DCB: I see the boundaries shifting a little back to the 90s and more traditional sound. I mean, our crowd seems to be a very diverse following. We have folks from all races and ages follow the page and speak up for what they want to hear. Our set list is a real hodgepodge, and that's where I see it going to survive. You have to keep people in the venues drinking and having fun, and that requires more than G, C, Em, D. People know what they want to hear. What's selling on downloads is what you HAVE to cover, but you have to balance that with not letting your four-hour show sound like one continuous song that sounds the same. I have faith someone is gonna come fill the shoes of the greats and give us something to cover! If not, our originals will!

GC: Since Georgia has lost almost ALL her country bars. Why do you think we have seen most of them close over the last several years?

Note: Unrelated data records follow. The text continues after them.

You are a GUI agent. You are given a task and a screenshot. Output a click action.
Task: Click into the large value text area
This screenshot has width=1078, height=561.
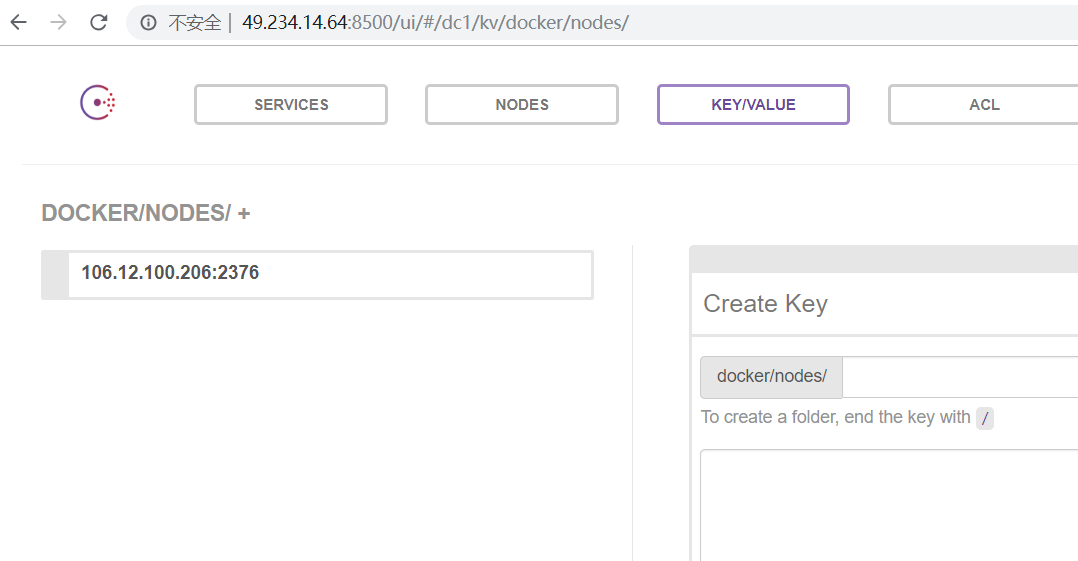pyautogui.click(x=889, y=505)
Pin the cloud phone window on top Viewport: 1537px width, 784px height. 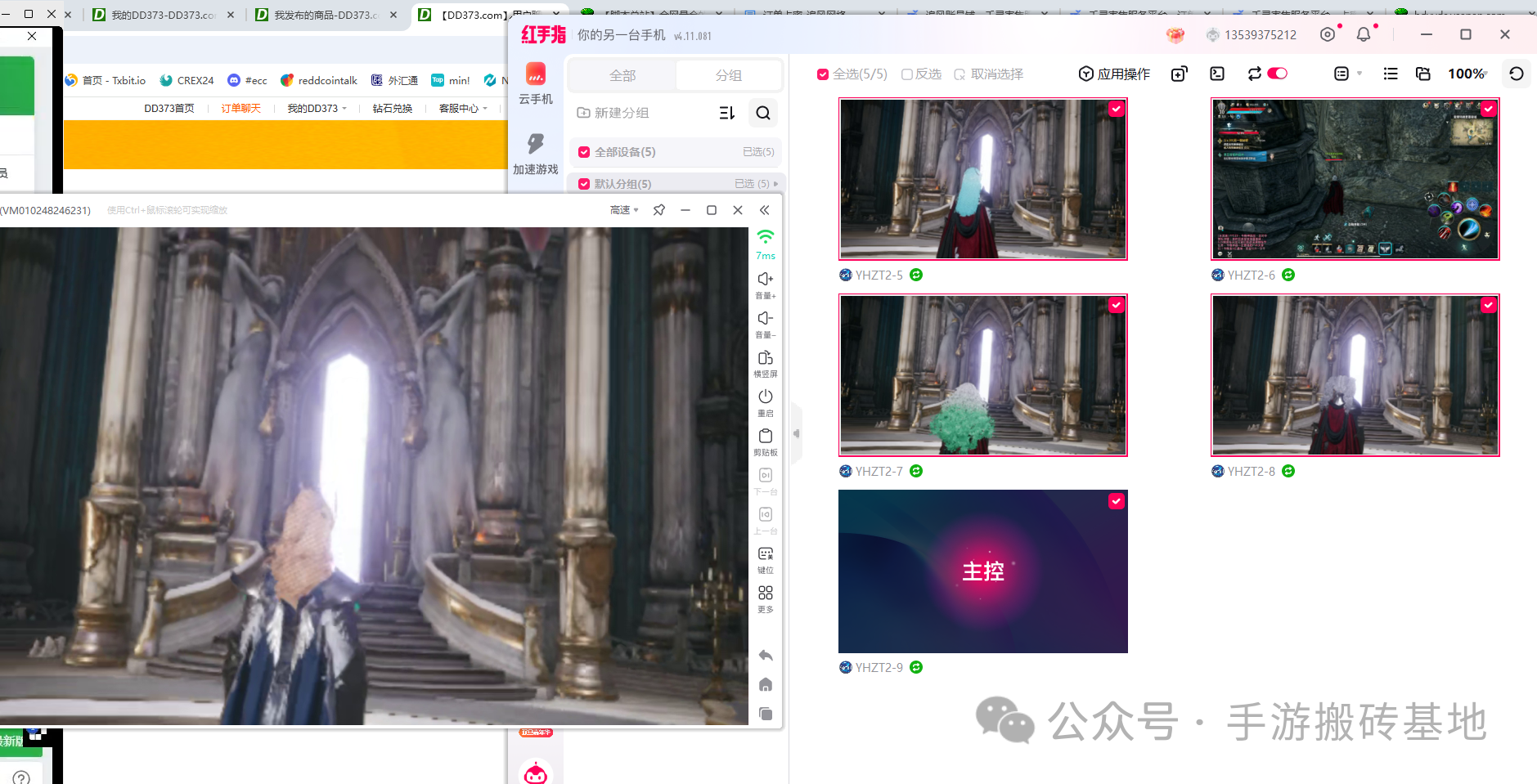point(658,210)
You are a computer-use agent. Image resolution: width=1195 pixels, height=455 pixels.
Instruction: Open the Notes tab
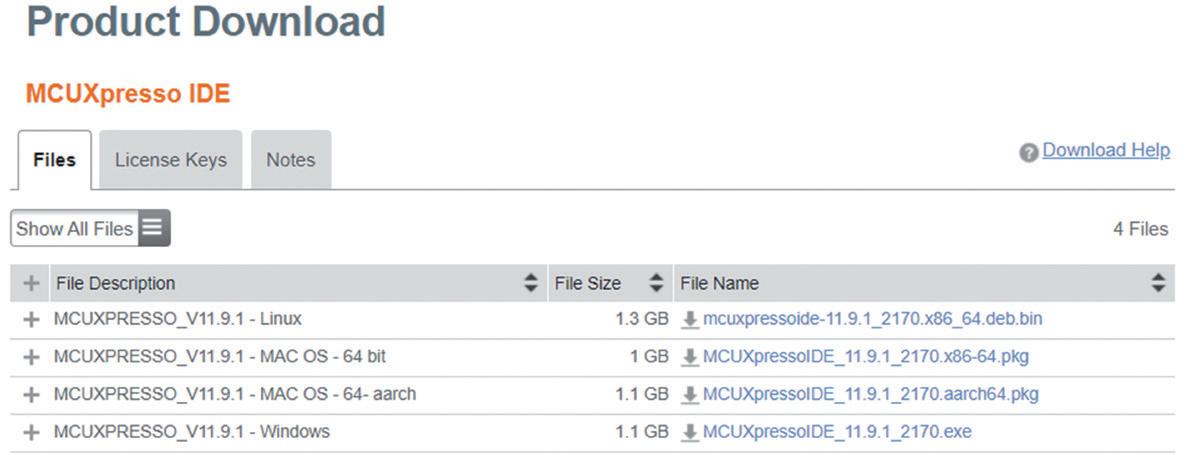point(290,160)
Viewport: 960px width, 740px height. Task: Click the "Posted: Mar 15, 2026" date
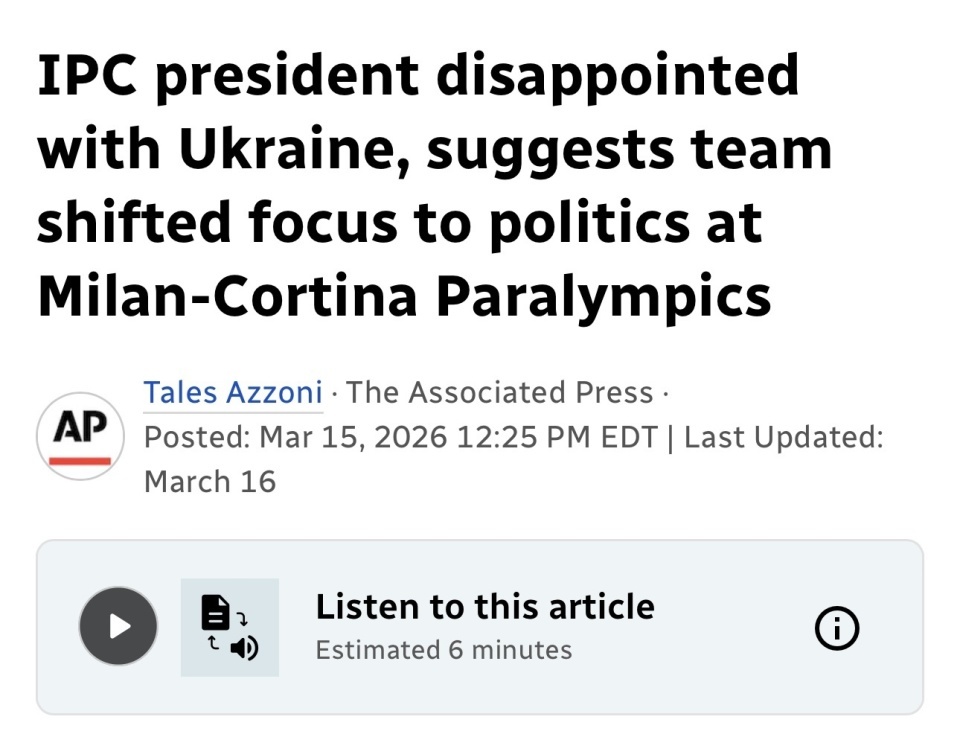[x=295, y=437]
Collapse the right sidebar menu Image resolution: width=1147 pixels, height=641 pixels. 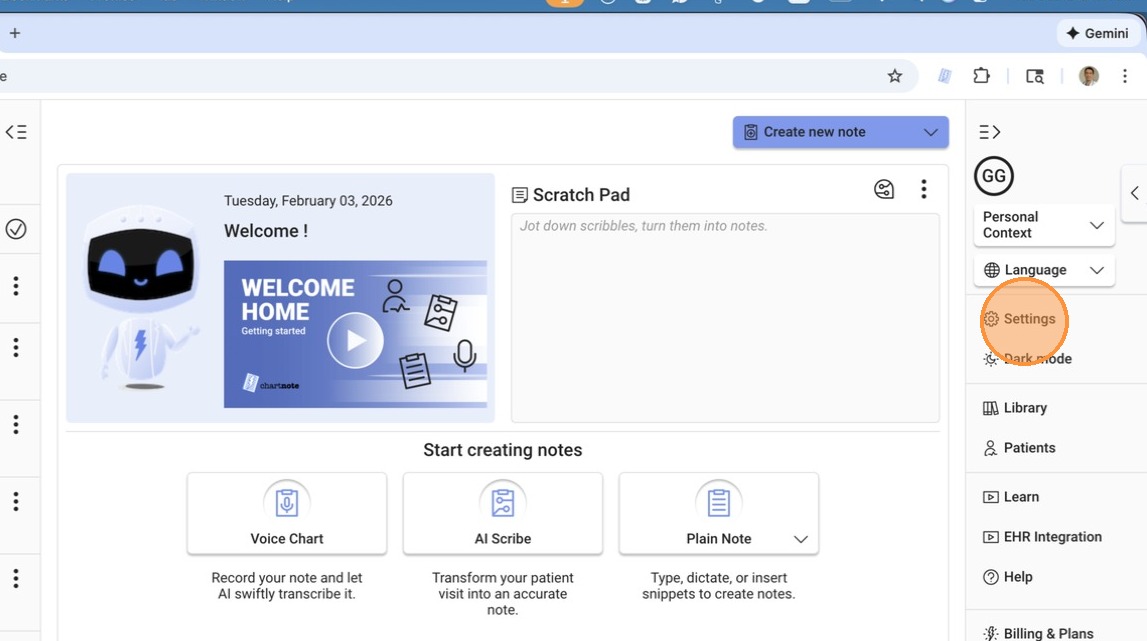(989, 132)
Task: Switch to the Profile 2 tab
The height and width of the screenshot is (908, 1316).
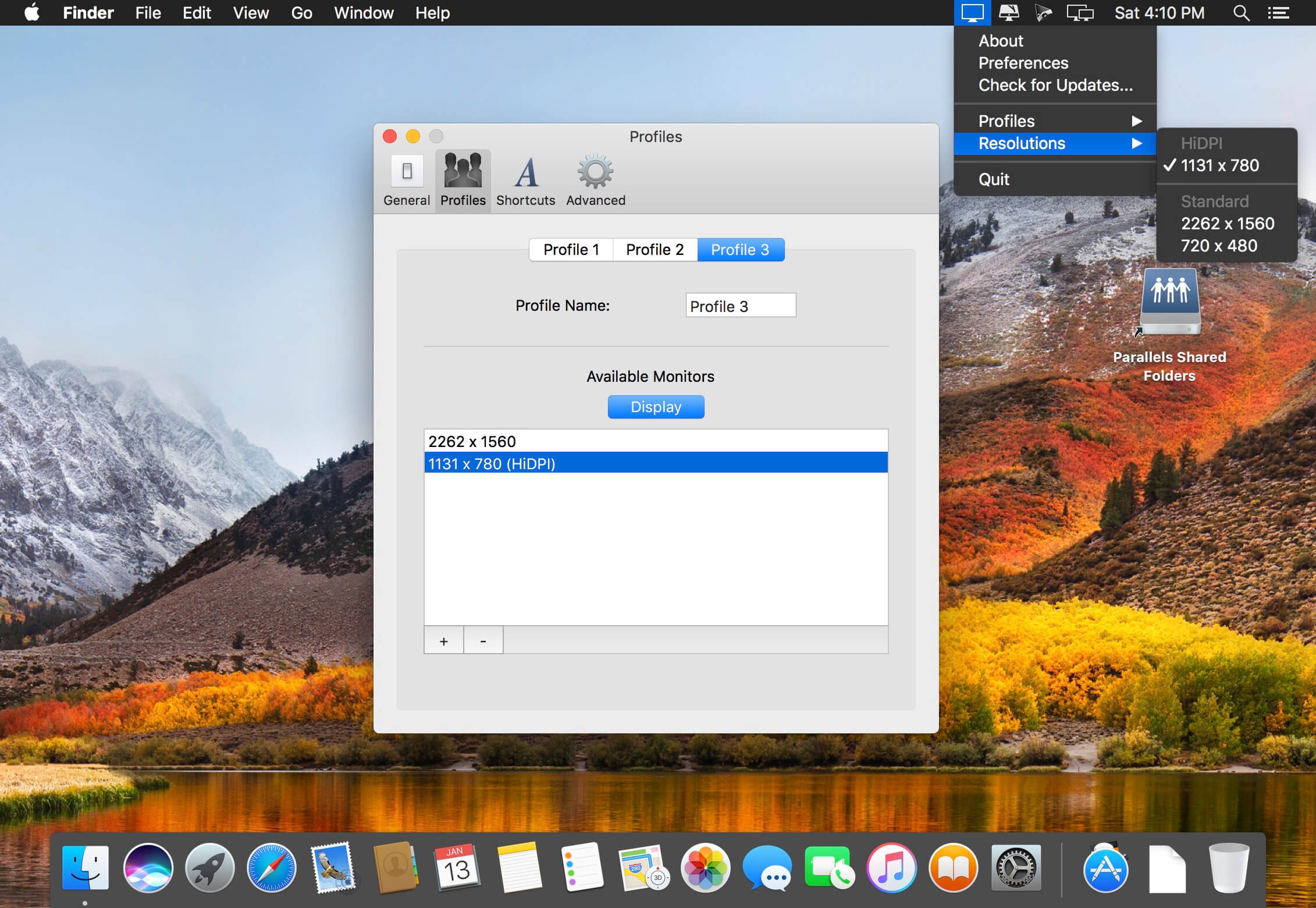Action: pos(655,250)
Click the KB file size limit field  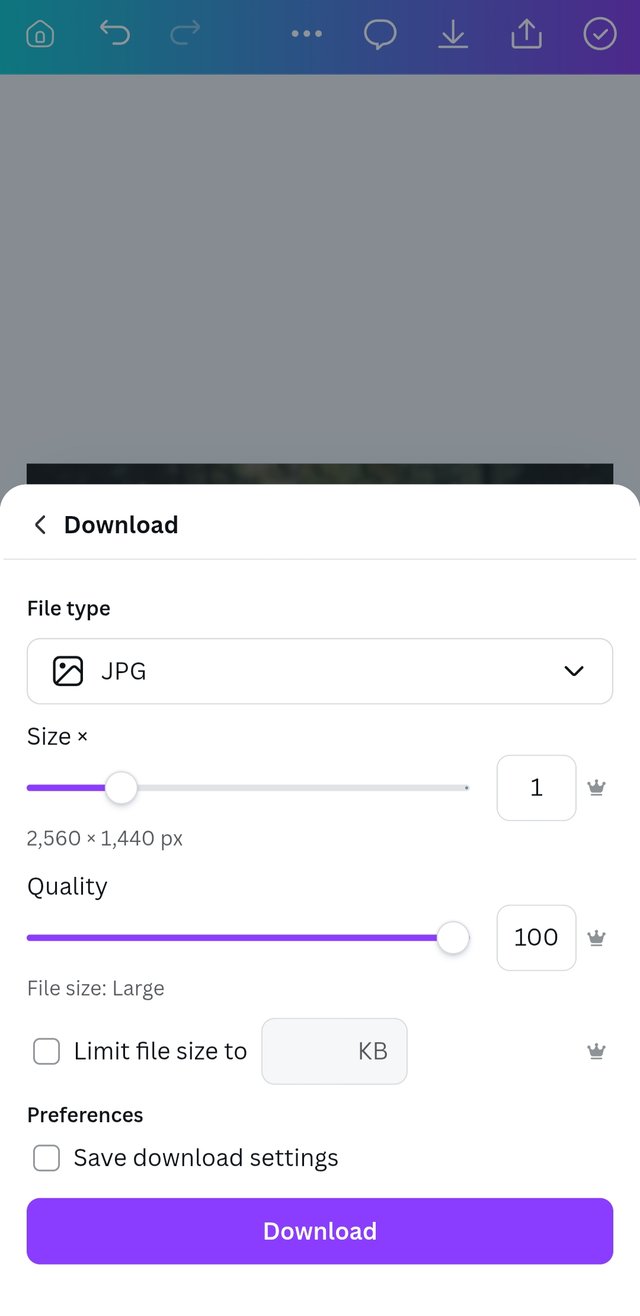[334, 1051]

DCB: DJs and Karaoke took Wednesday and Thursday nights from the live performers. Then, after a few weeks, it's the same karaoke singers singing the same songs, the DJ plays the same set lists, and people get bored. The owners cut the band nights to Friday and Saturday, and a lot of the unique bands just felt like it wasn't worth it to travel anymore and stopped playing the places. Now you have the local guys playing the same bars and the same set lists over and over. They share and borrow players, and, to me, it shows in the set lists. If you go to ten bars and listen to ten bands, 80% of the set lists are the same because they share musicians and they are generically playing together. People get tired of seeing the same people and hearing the same stuff. It's a delicate ecosystem, and you have to be careful to not let it die or stagnate! The bars have to offer a safe space and a fun environment.

GC: Does the band have any goals for the rest of 2019?

DCB: We want to record some of our originals, play the Georgia Country Awards show and have as much fun as we can with as many friends and fans as we can! We want to thank you guys for listening and were honored to share a little about us with you guys! Thanks for reading!